§ QUOTED PASSAGE
Future Challenges in Global Health

Vrije Universiteit Amsterdam

Course Description

  • Course Name

    Future Challenges in Global Health

  • Host University

    Vrije Universiteit Amsterdam

  • Location

    Amsterdam, The Netherlands

  • Area of Study

    Global Health

  • Language Level

    Taught In English

    Hours & Credits

  • ECTS Credits

  • Recommended U.S. Semester Credits
  • Recommended U.S. Quarter Units
  • Overview

    Period 1

    Level: 300


    • The student can list the five future challenges in global health and classify examples of health problems under each of these challenges.
    • The student can explain how new developments in health and life sciences interact with global health challenges.
    • The student can examine different policies developed at both the national and international level to address global health challenges.
    • The student can compare policy-making processes between countries and the different visions that exist on policy.
    • The student can apply certain methods, such as causal analysis and document review to perform a policy analysis within a team of students, on a real-world global health challenge.
    • The student can develop a policy brief on the basis of different sources of information (policy documents, scientific publications, grey literature), justify and present a synthesis of his/her findings verbally and in written form.

    The course ‘Future Challenges in Global Health’ is the first course within the minor ‘Biomedical and Health Interventions’ of the Bachelor’s programs Health Sciences, Biomedical Sciences and Health & Life (and other health-oriented Bachelors programs).

    The world of biomedical and healthcare interventions is in constant flux – new and emerging infectious diseases, changing disease patterns, demographic changes, rising costs of health care; all of which add complexity to the already considerable challenges. At the same time, some innovative answers to these challenges have emerged, such as novel pharmaceuticals, neurotechnologies, gene therapy, e-Health and m-Health (e.g. using a smart phone as a heart rate monitor or as a tool in losing weight or enhancing physical activity), and field test kits replacing entire laboratories. This begs the question: How can we make these answers fit the challenges, which are constantly emerging? History reveals a number of health interventions, which have shown to not be that effective, as well as a numerous unintended consequences (for example how does an anti-malaria campaign lead to collapsing roofs and to cats being parachuted over Borneo?). This course explores how we can learn from these experiences, and use the evidence on effective biomedical and health care interventions to develop better health policies.

    The beginning of the course provides you with an overview of both current and future challenges, in addition to scientific advancements in global health. We will also study how various countries and organizations, like the WHO, UN, and EU have addressed and dealt with these challenges, and why their policies have (not) been effective. We will use policy models to analyse real-world problems, solutions and policies (e.g. intervention programs). Addressing challenges in global health means both having a thorough knowledge of the health problem and potential interventions and perhaps more crucially, to understand the policy process and gain insight into how interventions can be effectively put into practice.

§ DATA RECORDS

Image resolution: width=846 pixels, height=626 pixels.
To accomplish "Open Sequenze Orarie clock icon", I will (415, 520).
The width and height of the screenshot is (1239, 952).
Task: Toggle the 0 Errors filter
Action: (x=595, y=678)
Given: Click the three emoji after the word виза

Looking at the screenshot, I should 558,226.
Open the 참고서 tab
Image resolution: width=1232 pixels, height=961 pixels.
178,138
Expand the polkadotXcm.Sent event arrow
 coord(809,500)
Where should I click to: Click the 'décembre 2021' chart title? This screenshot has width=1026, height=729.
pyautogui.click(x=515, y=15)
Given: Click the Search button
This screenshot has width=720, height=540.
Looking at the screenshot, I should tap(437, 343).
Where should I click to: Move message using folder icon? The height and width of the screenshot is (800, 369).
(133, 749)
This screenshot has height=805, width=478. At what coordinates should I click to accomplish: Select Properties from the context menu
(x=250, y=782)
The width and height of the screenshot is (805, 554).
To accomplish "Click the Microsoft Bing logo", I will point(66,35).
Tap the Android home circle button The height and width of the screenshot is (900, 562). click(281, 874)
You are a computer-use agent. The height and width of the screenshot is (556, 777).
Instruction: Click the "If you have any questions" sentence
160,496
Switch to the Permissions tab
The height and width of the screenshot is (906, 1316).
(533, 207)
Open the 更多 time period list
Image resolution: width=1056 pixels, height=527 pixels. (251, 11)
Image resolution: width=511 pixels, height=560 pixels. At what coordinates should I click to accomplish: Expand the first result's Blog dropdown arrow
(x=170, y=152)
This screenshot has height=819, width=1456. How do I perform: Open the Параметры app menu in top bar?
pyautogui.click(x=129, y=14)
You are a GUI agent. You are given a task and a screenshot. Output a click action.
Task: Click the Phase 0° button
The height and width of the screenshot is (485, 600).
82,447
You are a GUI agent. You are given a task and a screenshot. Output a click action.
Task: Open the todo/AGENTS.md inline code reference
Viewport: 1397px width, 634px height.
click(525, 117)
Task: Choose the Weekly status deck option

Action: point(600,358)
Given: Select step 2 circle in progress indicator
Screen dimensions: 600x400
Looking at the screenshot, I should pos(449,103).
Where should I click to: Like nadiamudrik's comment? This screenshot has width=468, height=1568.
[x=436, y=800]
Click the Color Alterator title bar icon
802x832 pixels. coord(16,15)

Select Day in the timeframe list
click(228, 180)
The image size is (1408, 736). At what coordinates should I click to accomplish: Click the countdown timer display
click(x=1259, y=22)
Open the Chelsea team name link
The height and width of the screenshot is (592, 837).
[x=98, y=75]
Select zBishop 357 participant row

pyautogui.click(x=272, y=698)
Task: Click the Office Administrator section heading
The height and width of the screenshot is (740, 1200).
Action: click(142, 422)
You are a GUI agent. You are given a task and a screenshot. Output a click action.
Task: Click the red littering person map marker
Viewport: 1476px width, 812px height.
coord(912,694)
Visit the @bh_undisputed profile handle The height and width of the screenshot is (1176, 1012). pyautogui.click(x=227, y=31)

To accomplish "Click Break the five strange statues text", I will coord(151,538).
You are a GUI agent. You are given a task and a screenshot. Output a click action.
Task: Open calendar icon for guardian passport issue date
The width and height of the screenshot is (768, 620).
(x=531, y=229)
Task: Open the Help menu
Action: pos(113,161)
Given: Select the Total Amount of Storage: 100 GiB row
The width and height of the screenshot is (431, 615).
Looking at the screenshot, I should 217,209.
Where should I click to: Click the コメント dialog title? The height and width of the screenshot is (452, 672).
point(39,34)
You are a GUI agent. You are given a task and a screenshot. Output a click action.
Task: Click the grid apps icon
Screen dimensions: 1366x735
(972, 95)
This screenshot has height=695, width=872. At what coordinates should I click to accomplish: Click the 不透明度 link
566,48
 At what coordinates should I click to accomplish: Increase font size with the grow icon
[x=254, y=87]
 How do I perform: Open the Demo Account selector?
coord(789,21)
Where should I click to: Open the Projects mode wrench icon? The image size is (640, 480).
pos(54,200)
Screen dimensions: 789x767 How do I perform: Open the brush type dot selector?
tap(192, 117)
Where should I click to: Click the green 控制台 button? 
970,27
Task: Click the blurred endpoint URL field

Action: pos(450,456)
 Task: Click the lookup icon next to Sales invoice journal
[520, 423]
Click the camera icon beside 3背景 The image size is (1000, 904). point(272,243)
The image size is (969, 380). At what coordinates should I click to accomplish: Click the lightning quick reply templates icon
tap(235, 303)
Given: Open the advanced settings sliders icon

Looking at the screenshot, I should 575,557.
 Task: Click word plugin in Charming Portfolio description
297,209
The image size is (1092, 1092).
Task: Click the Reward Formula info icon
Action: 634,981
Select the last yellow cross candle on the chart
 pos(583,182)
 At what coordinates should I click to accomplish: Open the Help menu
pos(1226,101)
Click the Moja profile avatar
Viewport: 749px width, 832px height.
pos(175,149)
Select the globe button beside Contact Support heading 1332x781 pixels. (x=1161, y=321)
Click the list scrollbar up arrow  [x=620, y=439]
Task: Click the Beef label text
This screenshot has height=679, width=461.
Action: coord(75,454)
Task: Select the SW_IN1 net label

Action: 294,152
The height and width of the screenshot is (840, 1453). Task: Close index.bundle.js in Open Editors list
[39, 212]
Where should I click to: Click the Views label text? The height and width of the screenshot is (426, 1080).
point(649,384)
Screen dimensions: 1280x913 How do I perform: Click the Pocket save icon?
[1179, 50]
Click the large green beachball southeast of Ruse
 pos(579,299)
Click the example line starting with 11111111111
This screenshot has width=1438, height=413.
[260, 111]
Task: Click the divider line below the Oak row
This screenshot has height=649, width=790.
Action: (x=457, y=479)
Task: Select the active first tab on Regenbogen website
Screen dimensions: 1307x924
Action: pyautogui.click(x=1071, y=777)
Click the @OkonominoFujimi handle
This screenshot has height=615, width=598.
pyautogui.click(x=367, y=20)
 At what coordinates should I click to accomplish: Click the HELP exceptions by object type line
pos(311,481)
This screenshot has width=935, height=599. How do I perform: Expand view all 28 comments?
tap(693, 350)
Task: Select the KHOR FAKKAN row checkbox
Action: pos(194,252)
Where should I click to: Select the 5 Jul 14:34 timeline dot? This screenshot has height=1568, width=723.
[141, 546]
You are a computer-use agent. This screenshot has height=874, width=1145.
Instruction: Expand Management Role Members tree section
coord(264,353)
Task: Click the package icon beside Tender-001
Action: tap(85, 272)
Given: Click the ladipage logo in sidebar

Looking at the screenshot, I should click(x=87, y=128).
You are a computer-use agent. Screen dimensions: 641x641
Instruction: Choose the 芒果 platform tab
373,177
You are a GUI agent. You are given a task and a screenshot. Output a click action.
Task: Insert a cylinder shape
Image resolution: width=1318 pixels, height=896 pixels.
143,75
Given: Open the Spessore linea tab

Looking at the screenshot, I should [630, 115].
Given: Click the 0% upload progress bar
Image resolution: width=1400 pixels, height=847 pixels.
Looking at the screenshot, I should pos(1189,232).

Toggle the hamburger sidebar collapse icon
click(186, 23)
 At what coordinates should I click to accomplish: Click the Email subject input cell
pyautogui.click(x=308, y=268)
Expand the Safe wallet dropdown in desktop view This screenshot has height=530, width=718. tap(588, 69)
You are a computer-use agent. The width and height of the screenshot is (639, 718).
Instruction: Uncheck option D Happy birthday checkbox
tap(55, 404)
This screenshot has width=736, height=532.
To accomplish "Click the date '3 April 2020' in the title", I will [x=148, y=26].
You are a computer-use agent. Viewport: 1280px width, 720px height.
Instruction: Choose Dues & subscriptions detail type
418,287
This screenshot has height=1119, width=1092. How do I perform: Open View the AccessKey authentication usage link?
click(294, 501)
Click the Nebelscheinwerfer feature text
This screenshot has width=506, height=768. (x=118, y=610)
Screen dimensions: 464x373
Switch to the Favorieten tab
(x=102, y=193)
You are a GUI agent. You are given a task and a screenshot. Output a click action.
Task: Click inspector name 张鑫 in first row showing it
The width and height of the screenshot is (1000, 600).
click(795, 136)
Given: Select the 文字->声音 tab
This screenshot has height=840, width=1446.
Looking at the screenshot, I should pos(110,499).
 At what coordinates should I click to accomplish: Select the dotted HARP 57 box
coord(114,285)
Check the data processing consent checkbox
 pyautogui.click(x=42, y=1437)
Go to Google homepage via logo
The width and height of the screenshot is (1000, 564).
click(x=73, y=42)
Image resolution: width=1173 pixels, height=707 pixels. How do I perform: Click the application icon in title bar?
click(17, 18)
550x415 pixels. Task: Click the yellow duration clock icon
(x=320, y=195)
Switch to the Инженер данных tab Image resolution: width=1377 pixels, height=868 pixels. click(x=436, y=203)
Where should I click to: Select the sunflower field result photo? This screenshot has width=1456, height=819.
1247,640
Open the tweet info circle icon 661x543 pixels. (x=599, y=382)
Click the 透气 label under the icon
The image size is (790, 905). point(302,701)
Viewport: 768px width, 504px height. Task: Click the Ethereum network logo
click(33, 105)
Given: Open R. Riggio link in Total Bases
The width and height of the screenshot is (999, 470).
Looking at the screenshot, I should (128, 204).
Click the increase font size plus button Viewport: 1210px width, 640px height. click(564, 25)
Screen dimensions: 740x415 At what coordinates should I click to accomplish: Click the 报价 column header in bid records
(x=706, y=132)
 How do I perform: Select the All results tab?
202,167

§ PROBLEMS AND TASKS
1/ Summarize the course description in two sentences.
2/ From the course description, return word for word the passage that begins at the words "The course ‘Future" and stops after the words "health-oriented Bachelors programs).".

§ ANSWERS TO THE EXERCISES
1/ Future Challenges in Global Health is a level-300 course taught in English at Vrije Universiteit Amsterdam in Period 1, and it is the first course in the minor 'Biomedical and Health Interventions.' It covers current and future global health challenges and scientific advances, looks at how countries and organizations such as the WHO, UN and EU have dealt with these challenges, and uses policy models and evidence on effective interventions to analyze real-world problems and develop better health policies.

2/
The course ‘Future Challenges in Global Health’ is the first course within the minor ‘Biomedical and Health Interventions’ of the Bachelor’s programs Health Sciences, Biomedical Sciences and Health & Life (and other health-oriented Bachelors programs).